▶ [Required action]
Exact reproduction is required for the lines below starting at the line with "Task: Click the sad face feedback icon" and ending at the line with "This screenshot has width=1512, height=810.", both included. No other lines, and no pictures.

(Saved data entries)
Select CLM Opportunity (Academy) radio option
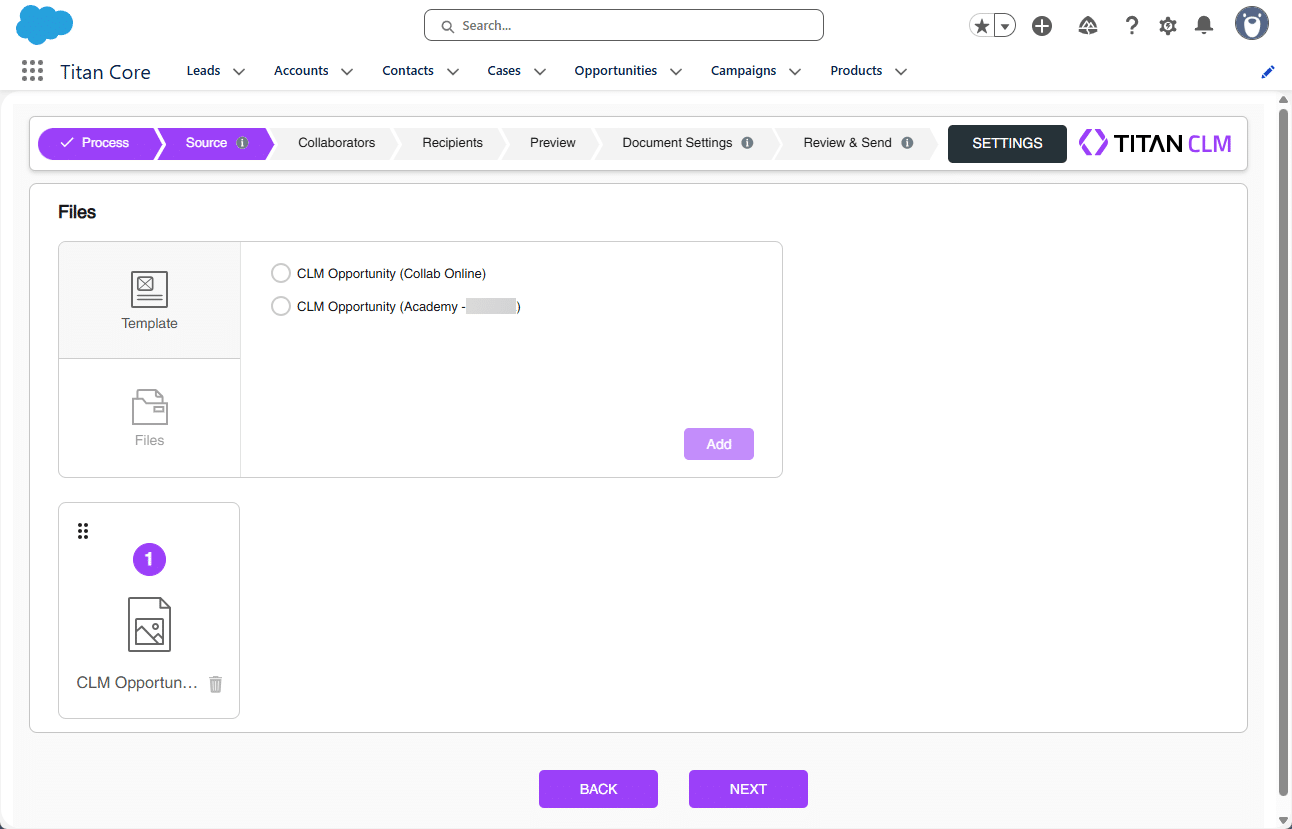This screenshot has width=1292, height=829. click(x=281, y=306)
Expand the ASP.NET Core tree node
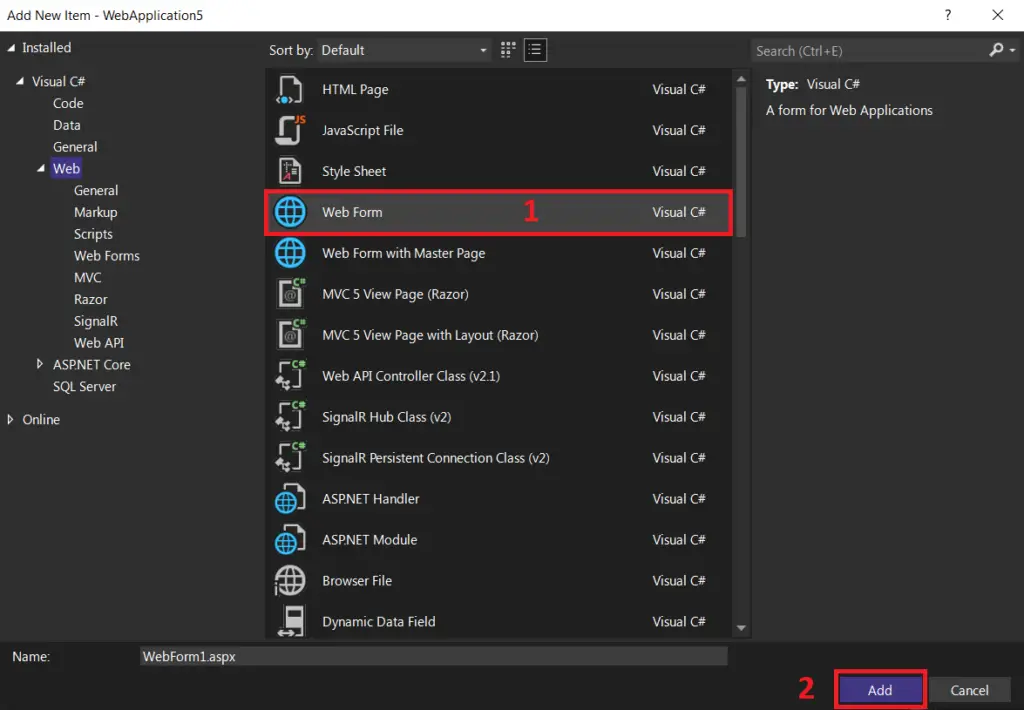The image size is (1024, 710). click(x=40, y=365)
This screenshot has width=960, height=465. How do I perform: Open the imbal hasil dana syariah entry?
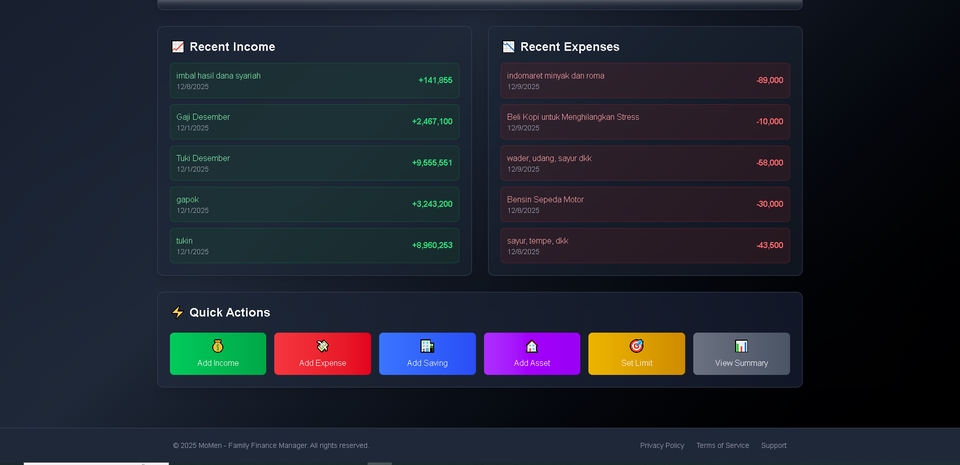click(314, 80)
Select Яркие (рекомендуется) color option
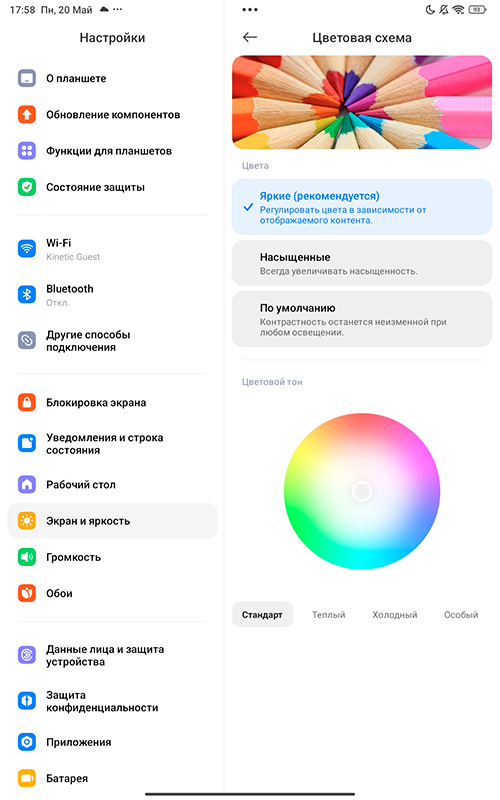The width and height of the screenshot is (500, 800). [x=362, y=207]
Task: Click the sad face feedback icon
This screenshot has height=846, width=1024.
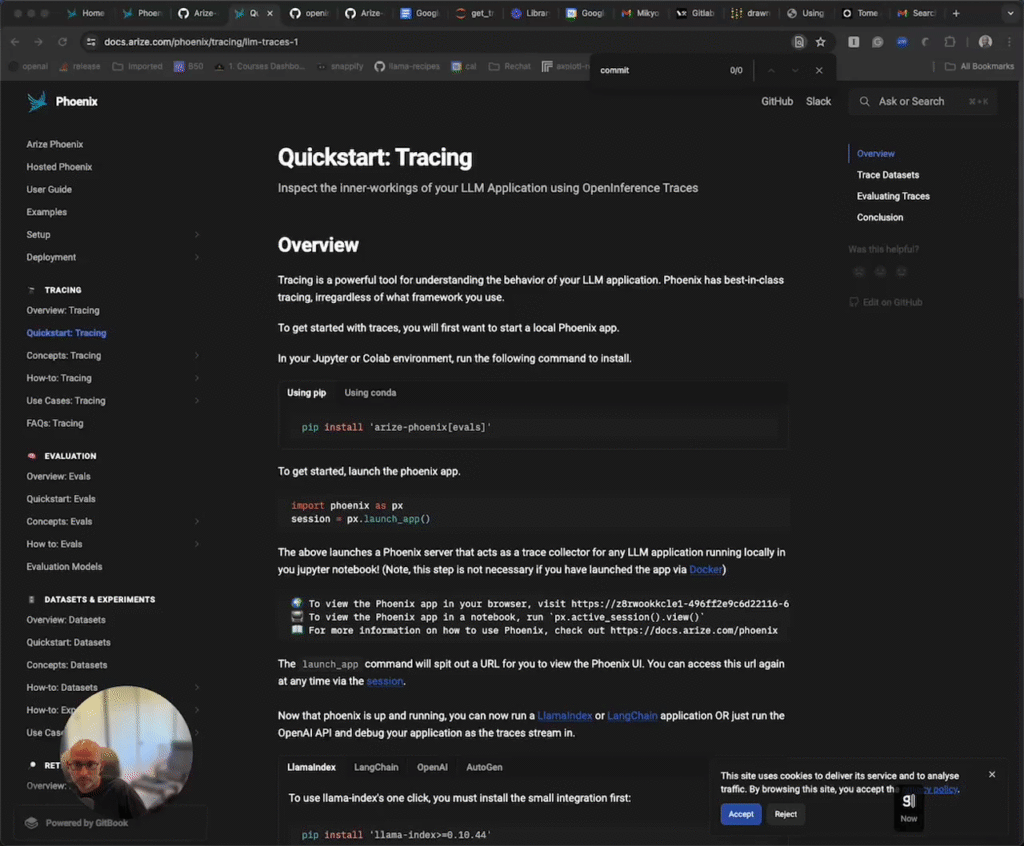Action: [858, 272]
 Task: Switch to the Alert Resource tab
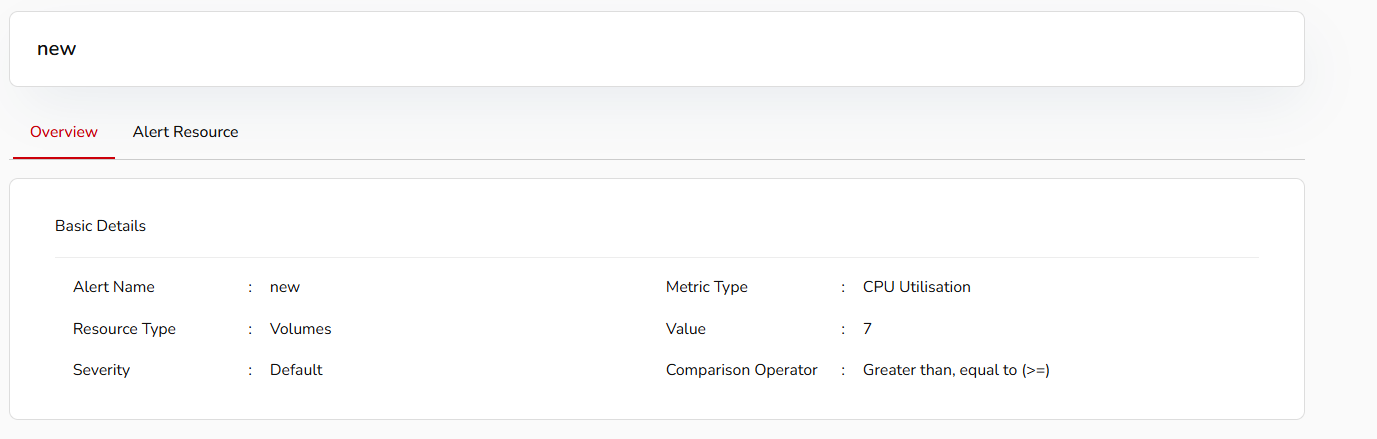[185, 132]
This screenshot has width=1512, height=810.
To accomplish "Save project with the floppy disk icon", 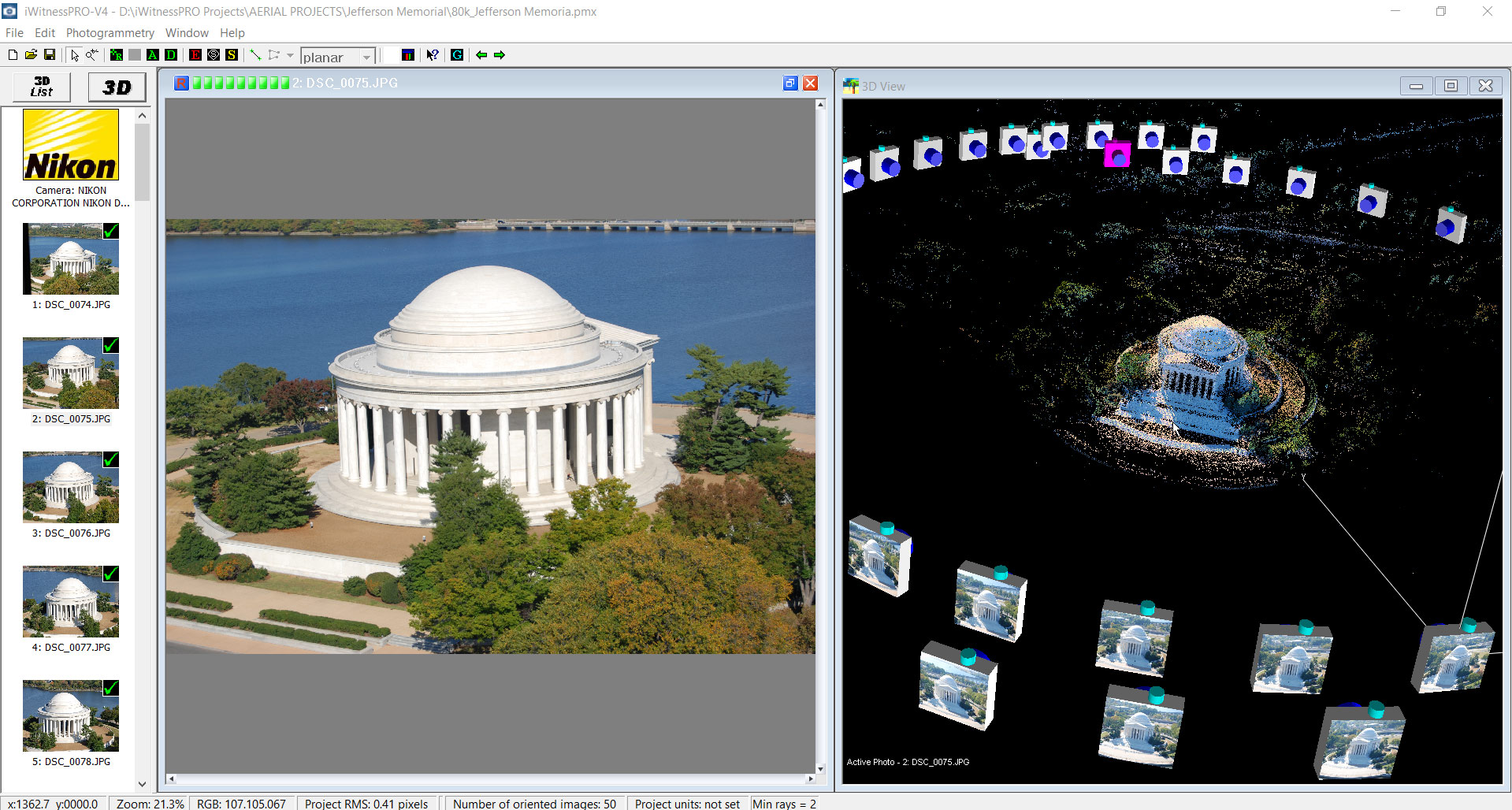I will pyautogui.click(x=50, y=55).
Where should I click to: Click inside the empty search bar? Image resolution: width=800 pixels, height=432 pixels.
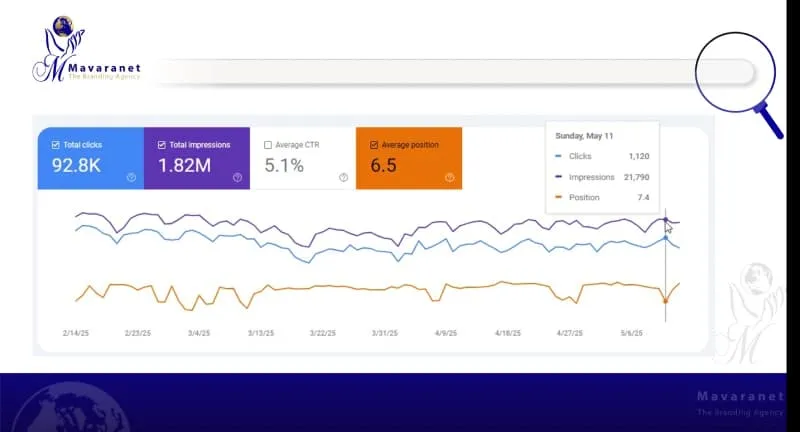(450, 72)
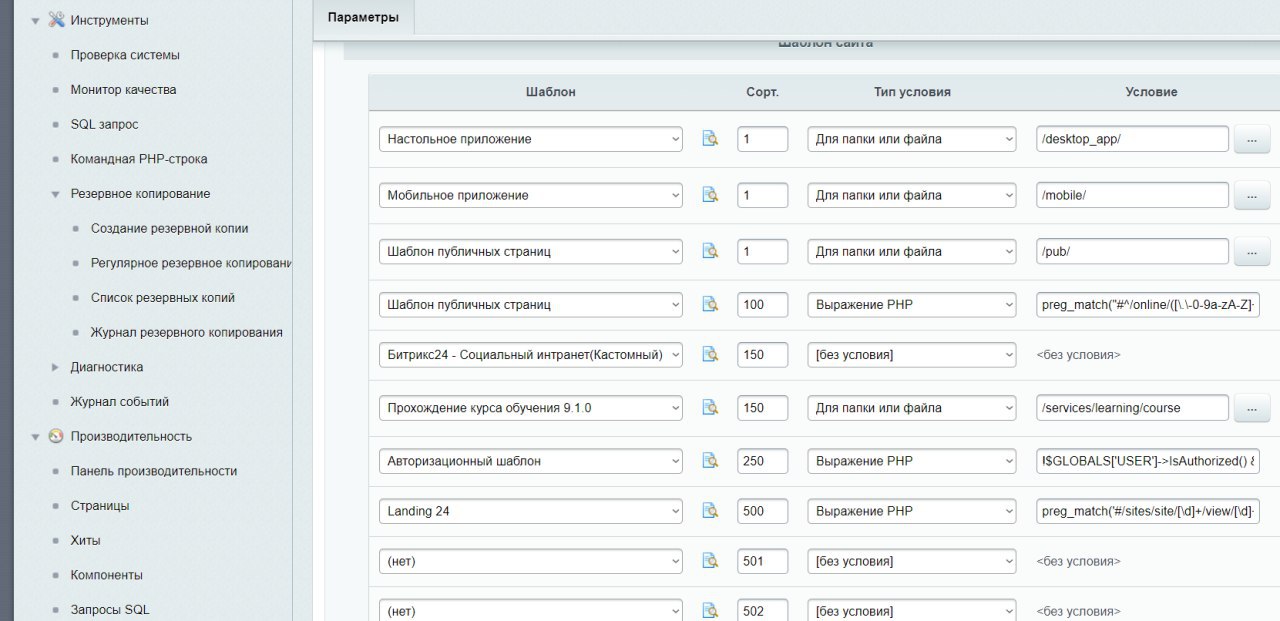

▶ [The completed task]
Task: Click the sad face feedback icon
This screenshot has height=846, width=1024.
Action: [858, 272]
 Task: Switch to the Alert Resource tab
[185, 132]
This screenshot has width=1512, height=810.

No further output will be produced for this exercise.